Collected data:
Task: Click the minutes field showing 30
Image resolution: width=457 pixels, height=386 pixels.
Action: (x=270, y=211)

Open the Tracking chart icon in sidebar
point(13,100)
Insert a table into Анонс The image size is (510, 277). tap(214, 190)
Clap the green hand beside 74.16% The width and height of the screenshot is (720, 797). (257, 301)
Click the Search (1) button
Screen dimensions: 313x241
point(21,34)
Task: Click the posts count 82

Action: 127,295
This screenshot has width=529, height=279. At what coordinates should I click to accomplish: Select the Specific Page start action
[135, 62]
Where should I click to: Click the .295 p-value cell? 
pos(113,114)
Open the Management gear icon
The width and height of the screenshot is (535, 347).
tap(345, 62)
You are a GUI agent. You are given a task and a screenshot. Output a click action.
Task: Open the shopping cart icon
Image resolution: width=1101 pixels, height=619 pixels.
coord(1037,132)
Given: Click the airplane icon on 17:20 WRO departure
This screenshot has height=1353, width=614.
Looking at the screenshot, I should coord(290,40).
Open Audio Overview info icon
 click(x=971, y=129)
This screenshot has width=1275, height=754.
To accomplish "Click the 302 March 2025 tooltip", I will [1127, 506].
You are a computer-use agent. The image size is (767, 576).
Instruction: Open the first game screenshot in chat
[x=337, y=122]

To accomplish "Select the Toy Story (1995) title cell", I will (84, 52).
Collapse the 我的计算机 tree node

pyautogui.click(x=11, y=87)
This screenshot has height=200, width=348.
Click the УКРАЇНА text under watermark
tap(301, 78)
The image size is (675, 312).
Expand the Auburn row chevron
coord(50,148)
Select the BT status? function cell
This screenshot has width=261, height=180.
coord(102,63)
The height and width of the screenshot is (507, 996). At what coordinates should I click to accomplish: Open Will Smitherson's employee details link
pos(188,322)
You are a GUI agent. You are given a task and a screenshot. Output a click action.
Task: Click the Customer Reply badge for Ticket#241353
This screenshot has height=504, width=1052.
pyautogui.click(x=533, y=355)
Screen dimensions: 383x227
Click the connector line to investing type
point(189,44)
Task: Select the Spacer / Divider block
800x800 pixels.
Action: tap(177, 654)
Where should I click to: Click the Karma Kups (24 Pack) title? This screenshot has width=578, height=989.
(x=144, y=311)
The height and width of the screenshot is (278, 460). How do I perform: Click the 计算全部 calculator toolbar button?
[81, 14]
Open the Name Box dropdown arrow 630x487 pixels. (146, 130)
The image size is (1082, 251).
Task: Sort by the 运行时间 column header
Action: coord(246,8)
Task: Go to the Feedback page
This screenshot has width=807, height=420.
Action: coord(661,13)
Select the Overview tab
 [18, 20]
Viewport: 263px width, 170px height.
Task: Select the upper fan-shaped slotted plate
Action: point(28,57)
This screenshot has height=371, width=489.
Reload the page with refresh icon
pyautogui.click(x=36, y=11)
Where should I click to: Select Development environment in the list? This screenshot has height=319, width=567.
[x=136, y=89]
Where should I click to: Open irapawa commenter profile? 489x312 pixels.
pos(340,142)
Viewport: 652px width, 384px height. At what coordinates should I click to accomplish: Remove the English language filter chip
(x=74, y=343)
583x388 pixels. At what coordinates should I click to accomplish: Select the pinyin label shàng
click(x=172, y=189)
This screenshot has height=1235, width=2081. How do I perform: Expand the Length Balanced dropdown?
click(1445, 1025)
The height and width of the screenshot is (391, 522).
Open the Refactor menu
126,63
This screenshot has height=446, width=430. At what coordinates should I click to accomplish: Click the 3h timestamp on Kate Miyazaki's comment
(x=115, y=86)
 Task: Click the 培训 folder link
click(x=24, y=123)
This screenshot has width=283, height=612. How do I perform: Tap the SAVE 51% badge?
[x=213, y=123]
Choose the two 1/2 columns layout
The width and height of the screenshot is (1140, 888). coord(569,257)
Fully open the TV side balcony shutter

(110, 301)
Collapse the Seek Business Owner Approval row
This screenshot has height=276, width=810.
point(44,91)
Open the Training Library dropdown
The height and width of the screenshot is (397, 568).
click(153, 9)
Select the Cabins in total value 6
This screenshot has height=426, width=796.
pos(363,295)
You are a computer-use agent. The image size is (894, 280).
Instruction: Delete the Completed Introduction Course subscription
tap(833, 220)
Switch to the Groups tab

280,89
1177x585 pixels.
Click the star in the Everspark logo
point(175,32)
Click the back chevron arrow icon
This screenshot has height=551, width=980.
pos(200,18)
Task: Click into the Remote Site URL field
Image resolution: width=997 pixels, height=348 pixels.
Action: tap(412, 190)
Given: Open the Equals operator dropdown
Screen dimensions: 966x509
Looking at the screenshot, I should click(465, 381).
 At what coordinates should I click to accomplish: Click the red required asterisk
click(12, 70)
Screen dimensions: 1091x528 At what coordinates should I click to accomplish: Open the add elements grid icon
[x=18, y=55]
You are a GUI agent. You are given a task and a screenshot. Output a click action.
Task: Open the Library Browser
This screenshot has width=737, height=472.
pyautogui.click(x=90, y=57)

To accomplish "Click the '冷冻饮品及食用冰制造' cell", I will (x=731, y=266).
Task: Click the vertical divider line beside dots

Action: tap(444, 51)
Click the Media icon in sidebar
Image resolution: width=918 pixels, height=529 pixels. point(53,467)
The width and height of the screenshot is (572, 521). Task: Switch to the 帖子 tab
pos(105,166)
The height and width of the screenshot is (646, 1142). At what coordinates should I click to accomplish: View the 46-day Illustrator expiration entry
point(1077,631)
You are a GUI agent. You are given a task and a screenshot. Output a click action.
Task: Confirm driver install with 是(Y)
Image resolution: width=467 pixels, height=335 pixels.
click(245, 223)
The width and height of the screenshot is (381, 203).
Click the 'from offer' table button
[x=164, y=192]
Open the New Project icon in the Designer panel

* DESCRIPTION OF THE TASK *
Your job here is to copy the entries above exactly.

* SOLUTION FOR THIS TASK *
Task: Click the minutes field showing 30
Image resolution: width=457 pixels, height=386 pixels.
Action: (x=270, y=211)

Open the Tracking chart icon in sidebar
point(13,100)
Insert a table into Анонс The image size is (510, 277). tap(214, 190)
Clap the green hand beside 74.16% The width and height of the screenshot is (720, 797). (257, 301)
Click the Search (1) button
Screen dimensions: 313x241
point(21,34)
Task: Click the posts count 82

Action: 127,295
This screenshot has width=529, height=279. At what coordinates should I click to accomplish: Select the Specific Page start action
[135, 62]
Where should I click to: Click the .295 p-value cell? 
pos(113,114)
Open the Management gear icon
The width and height of the screenshot is (535, 347).
tap(345, 62)
You are a GUI agent. You are given a task and a screenshot. Output a click action.
Task: Open the shopping cart icon
Image resolution: width=1101 pixels, height=619 pixels.
coord(1037,132)
Given: Click the airplane icon on 17:20 WRO departure
This screenshot has height=1353, width=614.
Looking at the screenshot, I should coord(290,40).
Open Audio Overview info icon
 click(x=971, y=129)
This screenshot has width=1275, height=754.
To accomplish "Click the 302 March 2025 tooltip", I will [1127, 506].
You are a computer-use agent. The image size is (767, 576).
Instruction: Open the first game screenshot in chat
[x=337, y=122]

To accomplish "Select the Toy Story (1995) title cell", I will (84, 52).
Collapse the 我的计算机 tree node

pyautogui.click(x=11, y=87)
This screenshot has height=200, width=348.
Click the УКРАЇНА text under watermark
tap(301, 78)
The image size is (675, 312).
Expand the Auburn row chevron
coord(50,148)
Select the BT status? function cell
This screenshot has width=261, height=180.
coord(102,63)
The height and width of the screenshot is (507, 996). At what coordinates should I click to accomplish: Open Will Smitherson's employee details link
pos(188,322)
You are a GUI agent. You are given a task and a screenshot. Output a click action.
Task: Click the Customer Reply badge for Ticket#241353
This screenshot has height=504, width=1052.
pyautogui.click(x=533, y=355)
Screen dimensions: 383x227
Click the connector line to investing type
point(189,44)
Task: Select the Spacer / Divider block
800x800 pixels.
Action: tap(177, 654)
Where should I click to: Click the Karma Kups (24 Pack) title? This screenshot has width=578, height=989.
(x=144, y=311)
The height and width of the screenshot is (278, 460). How do I perform: Click the 计算全部 calculator toolbar button?
[81, 14]
Open the Name Box dropdown arrow 630x487 pixels. (146, 130)
The image size is (1082, 251).
Task: Sort by the 运行时间 column header
Action: coord(246,8)
Task: Go to the Feedback page
This screenshot has width=807, height=420.
Action: coord(661,13)
Select the Overview tab
 [18, 20]
Viewport: 263px width, 170px height.
Task: Select the upper fan-shaped slotted plate
Action: point(28,57)
This screenshot has height=371, width=489.
Reload the page with refresh icon
pyautogui.click(x=36, y=11)
Where should I click to: Select Development environment in the list? This screenshot has height=319, width=567.
[x=136, y=89]
Where should I click to: Open irapawa commenter profile? 489x312 pixels.
pos(340,142)
Viewport: 652px width, 384px height. At what coordinates should I click to accomplish: Remove the English language filter chip
(x=74, y=343)
583x388 pixels. At what coordinates should I click to accomplish: Select the pinyin label shàng
click(x=172, y=189)
This screenshot has height=1235, width=2081. How do I perform: Expand the Length Balanced dropdown?
click(1445, 1025)
The height and width of the screenshot is (391, 522).
Open the Refactor menu
126,63
This screenshot has height=446, width=430. At what coordinates should I click to accomplish: Click the 3h timestamp on Kate Miyazaki's comment
(x=115, y=86)
 Task: Click the 培训 folder link
click(x=24, y=123)
This screenshot has width=283, height=612. How do I perform: Tap the SAVE 51% badge?
[x=213, y=123]
Choose the two 1/2 columns layout
The width and height of the screenshot is (1140, 888). coord(569,257)
Fully open the TV side balcony shutter

(110, 301)
Collapse the Seek Business Owner Approval row
This screenshot has height=276, width=810.
point(44,91)
Open the Training Library dropdown
The height and width of the screenshot is (397, 568).
click(153, 9)
Select the Cabins in total value 6
This screenshot has height=426, width=796.
pos(363,295)
You are a computer-use agent. The image size is (894, 280).
Instruction: Delete the Completed Introduction Course subscription
tap(833, 220)
Switch to the Groups tab

280,89
1177x585 pixels.
Click the star in the Everspark logo
point(175,32)
Click the back chevron arrow icon
This screenshot has height=551, width=980.
pos(200,18)
Task: Click into the Remote Site URL field
Image resolution: width=997 pixels, height=348 pixels.
Action: tap(412, 190)
Given: Open the Equals operator dropdown
Screen dimensions: 966x509
Looking at the screenshot, I should click(465, 381).
 At what coordinates should I click to accomplish: Click the red required asterisk
click(12, 70)
Screen dimensions: 1091x528 At what coordinates should I click to accomplish: Open the add elements grid icon
[x=18, y=55]
You are a GUI agent. You are given a task and a screenshot. Output a click action.
Task: Open the Library Browser
This screenshot has width=737, height=472.
pyautogui.click(x=90, y=57)

To accomplish "Click the '冷冻饮品及食用冰制造' cell", I will (x=731, y=266).
Task: Click the vertical divider line beside dots

Action: tap(444, 51)
Click the Media icon in sidebar
Image resolution: width=918 pixels, height=529 pixels. point(53,467)
The width and height of the screenshot is (572, 521). Task: Switch to the 帖子 tab
pos(105,166)
The height and width of the screenshot is (646, 1142). At what coordinates should I click to accomplish: View the 46-day Illustrator expiration entry
point(1077,631)
You are a GUI agent. You are given a task and a screenshot. Output a click action.
Task: Confirm driver install with 是(Y)
Image resolution: width=467 pixels, height=335 pixels.
click(245, 223)
The width and height of the screenshot is (381, 203).
Click the 'from offer' table button
[x=164, y=192]
Open the New Project icon in the Designer panel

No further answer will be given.